Tuesday, March 25, 2014

What fools these mortals be


I've written about this phenomenon before -- people building their houses and farms on the slopes of active volcanoes, eroding barrier beaches, forests that burn every few decades . . .

It turns out geologists have known for decades that hillside in Snohomish county was going to collapse. Geomorphologist Dan Miller, who filed a report for the Washington Department of Ecology in 1997 predicting the disaster that just happened,

could not believe what he saw in 2006, when he returned to the hill within weeks of a landslide that crashed into and plugged the North Fork of the Stillaguamish River, creating a new channel that threatened homes on a street called Steelhead Drive.
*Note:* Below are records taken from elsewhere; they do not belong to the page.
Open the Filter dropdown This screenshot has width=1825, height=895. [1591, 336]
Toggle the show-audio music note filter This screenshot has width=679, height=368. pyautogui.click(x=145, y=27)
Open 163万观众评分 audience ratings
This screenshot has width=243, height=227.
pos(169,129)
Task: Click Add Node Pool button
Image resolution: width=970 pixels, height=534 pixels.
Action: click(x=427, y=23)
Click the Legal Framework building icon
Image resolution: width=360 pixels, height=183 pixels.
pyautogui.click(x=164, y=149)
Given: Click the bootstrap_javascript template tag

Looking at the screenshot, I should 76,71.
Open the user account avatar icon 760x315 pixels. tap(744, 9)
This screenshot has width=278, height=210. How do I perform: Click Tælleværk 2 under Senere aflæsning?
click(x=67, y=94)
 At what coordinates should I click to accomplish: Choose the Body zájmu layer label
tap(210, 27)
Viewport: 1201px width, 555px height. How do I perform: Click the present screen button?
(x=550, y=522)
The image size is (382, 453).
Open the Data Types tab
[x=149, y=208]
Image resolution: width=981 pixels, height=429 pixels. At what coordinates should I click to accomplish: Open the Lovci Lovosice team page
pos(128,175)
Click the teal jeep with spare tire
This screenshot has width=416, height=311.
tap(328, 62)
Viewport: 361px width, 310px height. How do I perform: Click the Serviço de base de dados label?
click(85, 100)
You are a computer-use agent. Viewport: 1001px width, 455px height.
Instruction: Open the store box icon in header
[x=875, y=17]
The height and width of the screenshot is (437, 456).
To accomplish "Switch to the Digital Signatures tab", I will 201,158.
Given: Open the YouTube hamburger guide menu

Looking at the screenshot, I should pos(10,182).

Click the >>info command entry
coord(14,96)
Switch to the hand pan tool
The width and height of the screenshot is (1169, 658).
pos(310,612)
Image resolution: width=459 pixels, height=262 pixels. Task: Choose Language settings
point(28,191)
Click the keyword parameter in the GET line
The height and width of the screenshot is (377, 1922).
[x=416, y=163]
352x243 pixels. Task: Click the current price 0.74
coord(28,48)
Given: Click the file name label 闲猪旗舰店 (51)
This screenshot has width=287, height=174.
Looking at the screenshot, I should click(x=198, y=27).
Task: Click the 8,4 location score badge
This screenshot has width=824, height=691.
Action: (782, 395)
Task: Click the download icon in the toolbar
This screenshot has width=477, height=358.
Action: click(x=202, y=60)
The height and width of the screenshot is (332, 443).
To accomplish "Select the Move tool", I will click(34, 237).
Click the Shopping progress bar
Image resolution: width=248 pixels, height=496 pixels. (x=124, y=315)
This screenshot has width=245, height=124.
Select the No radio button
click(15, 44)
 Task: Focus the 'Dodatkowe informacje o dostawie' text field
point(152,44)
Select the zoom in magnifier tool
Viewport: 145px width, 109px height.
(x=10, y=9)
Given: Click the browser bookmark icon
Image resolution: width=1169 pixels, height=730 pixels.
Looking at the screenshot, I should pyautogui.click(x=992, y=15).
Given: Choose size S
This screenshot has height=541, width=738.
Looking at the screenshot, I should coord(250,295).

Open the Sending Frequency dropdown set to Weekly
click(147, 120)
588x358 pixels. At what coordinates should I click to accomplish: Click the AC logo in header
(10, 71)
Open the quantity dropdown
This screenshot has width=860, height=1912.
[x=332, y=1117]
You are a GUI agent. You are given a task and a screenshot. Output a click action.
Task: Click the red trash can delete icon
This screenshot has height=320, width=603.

Instead of seeing homes being vacated, he saw carpenters building new ones.“Frankly, I was shocked that the county permitted any building across from the river,” he said. “We’ve known that it’s been failing,” he said of the hill. “It’s not unknown that this hazard exists.”

Yet one local homeowner, who happened not to be home at the time, said:

“That’s like saying the river is going to flood,” Wood said. “If the hillsides were going to slough away, they were going to slough away. That’s kind of what happens around here.”

Well yeah. But does that mean you shouldn't care about it happening to you? It's a mystery.